■ **Exercise brief**
Bring together every line in the data that includes "computer".

■ **Exercise material**
[Start of section]
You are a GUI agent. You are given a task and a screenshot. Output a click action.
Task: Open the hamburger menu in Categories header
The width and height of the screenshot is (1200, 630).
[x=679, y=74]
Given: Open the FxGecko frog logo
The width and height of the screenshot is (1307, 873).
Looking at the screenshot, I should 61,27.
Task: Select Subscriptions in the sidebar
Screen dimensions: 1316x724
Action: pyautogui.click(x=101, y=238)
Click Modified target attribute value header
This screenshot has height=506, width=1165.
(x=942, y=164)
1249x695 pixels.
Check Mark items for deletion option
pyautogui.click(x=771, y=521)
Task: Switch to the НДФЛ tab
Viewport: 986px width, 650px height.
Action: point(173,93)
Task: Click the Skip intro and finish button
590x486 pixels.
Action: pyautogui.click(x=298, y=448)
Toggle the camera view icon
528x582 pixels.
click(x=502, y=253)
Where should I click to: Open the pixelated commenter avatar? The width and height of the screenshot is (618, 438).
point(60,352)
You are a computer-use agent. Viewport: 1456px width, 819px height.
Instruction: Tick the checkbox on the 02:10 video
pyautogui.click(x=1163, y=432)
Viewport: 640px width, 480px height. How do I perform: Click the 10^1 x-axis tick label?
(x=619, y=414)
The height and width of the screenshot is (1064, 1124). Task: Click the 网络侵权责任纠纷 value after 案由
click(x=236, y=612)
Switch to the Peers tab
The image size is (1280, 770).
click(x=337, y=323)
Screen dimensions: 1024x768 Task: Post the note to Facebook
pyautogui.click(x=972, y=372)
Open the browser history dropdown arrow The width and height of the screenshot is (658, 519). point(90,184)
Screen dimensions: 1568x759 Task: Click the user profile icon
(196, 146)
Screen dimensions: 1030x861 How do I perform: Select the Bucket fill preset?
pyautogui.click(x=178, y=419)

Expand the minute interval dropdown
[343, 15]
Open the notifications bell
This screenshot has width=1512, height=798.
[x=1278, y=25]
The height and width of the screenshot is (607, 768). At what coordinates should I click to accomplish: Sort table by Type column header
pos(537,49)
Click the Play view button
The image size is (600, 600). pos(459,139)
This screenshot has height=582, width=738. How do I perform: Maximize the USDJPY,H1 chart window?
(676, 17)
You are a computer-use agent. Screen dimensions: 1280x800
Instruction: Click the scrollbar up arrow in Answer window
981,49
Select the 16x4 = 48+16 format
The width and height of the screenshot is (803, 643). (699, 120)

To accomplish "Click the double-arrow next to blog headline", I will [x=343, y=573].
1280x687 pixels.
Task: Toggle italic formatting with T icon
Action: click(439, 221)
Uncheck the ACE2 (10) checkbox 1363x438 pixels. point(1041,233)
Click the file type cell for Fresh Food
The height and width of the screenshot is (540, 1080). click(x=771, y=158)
[End of section]
■ **Solved exercise**
You are a computer-use agent. Viewport: 1456px width, 819px height.
You are a computer-use agent. Screen dimensions: 1280x800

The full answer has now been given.